Трудно решить, насколько сам певец осознавал глубинную укорененность своих песен в русской поэтической традиции. "Все дело в том, то я в этих песнях не лгу -- видимо, не могу". Именно неумение лгать вело к сознанию трагических противоречий, к глубине и гордости самопорицания.
Он мог предъявить "чужим" счет:
"Через пень колоду сдавали да окно решеткой крестили -- вы для нас подковы ковали, мы большую цену платили. Вы снимали с дерева стружку -- мы пускали корни по новой..."
Но и со "своих" вины не снимал:
"Если забредет кто нездешний, позразится живности бедной, нашей редкой силе сердешной да дури нашей -- злой, заповедной..."
Название новосибирской группы КАЛИНОВ МОСТ-- одной из наиболее интересных групп нового поколения -- самое что ни на есть былинное. На Калиновом мосту русские богатыри бились насмерть с нечистой силой -- и, как водится, побеждали. В мелодике, в поэтической и вокальной интонации, в самой внешности вокалиста Дмитрия Ревякина очевидно стремление к национальной самобытности -- не к стилизованной, а к всамделишной. Ревякин хорош как царевич Иванушка, и в песнях его слышится неподдельная боль "за землю русскую".
"Долго ли еще моей земле страдать, дурью задыхаться, пот и слезы глотать, косы заплетать мором да гладом, язвы прикрывать Москвой да Ленинградом..."
Пафос вполне искренен, но в самой пафосности видится некоторая опасность.
Всякое декларирование идеи -- особенно когда речь идет о "русской идее" -- делает смысл ее линейным и плоским. Народность грозит обернуться лубком, слово "русский" -- не именованием этноса, но призывом к действию.
255
Если душевная мука разродится угрюмой нетерпимостью -- в схватке на "Калиновом мосту" добро, быть может, впервые потерпит поражение.
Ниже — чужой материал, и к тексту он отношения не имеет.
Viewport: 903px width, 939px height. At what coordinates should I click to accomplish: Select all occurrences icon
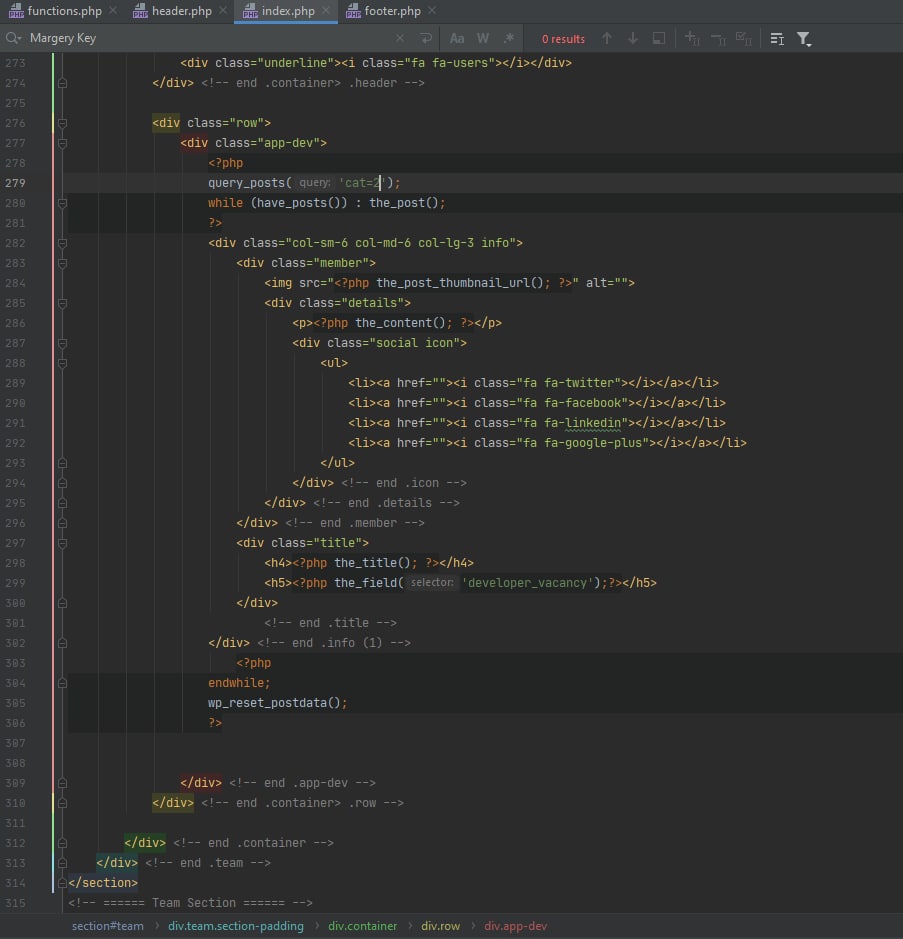(x=743, y=39)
Совсем иной образ "россиянина" предлагает свердловский ЧАЙ-Ф -- пышущий здоровьем, жизнерадостный, простой и крепкий. Он заявляет, что устал от всеобщей усталости и изысков неврастении.
Он младший брат петербуржца ЗООПАРКА, отнюдь не претендующий на родство с интеллигенцией: задиристый рабочий парень с Урала. Это одна из немногих групп, сохранивших веселую иронию и не стесняющихся подтрунить над собой:
"Возвращаемся с работы -- мы ребята от сохи -- а вокруг читают "Дао". Что творится, мужики! А мы вдыхаем вольный ветер, наши души так легки! И пока мы не в Шанхае, нам все это не с руки..."
Простота не возводится ЧАЙ-Фом в ранг гражданской доблести, но остается естественной жизненной позицией. И даже загадочное "китайское" название расшифровывается обескураживающе просто: "Чайная фабрика..."
Спор между КАЛИНОВЫМ МОСТОМ и ЧАЙ-ФОМ, между констатацией надломленности и волей к цельности, между болезненным "да" и веселым "нет" решается и в самых верхних этажах сегодняшней нашей рок-культуры. Вновь приходится сказать, что с особой остротой и яркостью он идет в "северной столице" -- в Ленинграде.
Простота? Цельность? Этих слов Михаил Борзыкин, лидер группы ТЕЛЕВИЗОР, изысканный атлет-ипохондрик, кажется, не знает вовсе. Он выглядел бы суперменом, если бы не безвольно повисшие кисти рук. Он казался бы красавцем, если бы не застывшее на лице выражение брезгливого испуга. "Зубная боль в сердце" -- о, это о нем, закручивающем свое тело в судорожные пируэты и отшатывающемся от осаждающих его невидимок.
Отвернуться, спрятаться на высвеченном пятачке, на худой конец закрыть лицо руками -- только бы дали додумать язвящую изнутри мысль. Он словно бы через силу выталкивает изо рта слова ожесточенные и больные. Каждый гласный отливает стоном, протест превращается в мольбу о пощаде -- мольбу сильного, но вконец издерганного человека.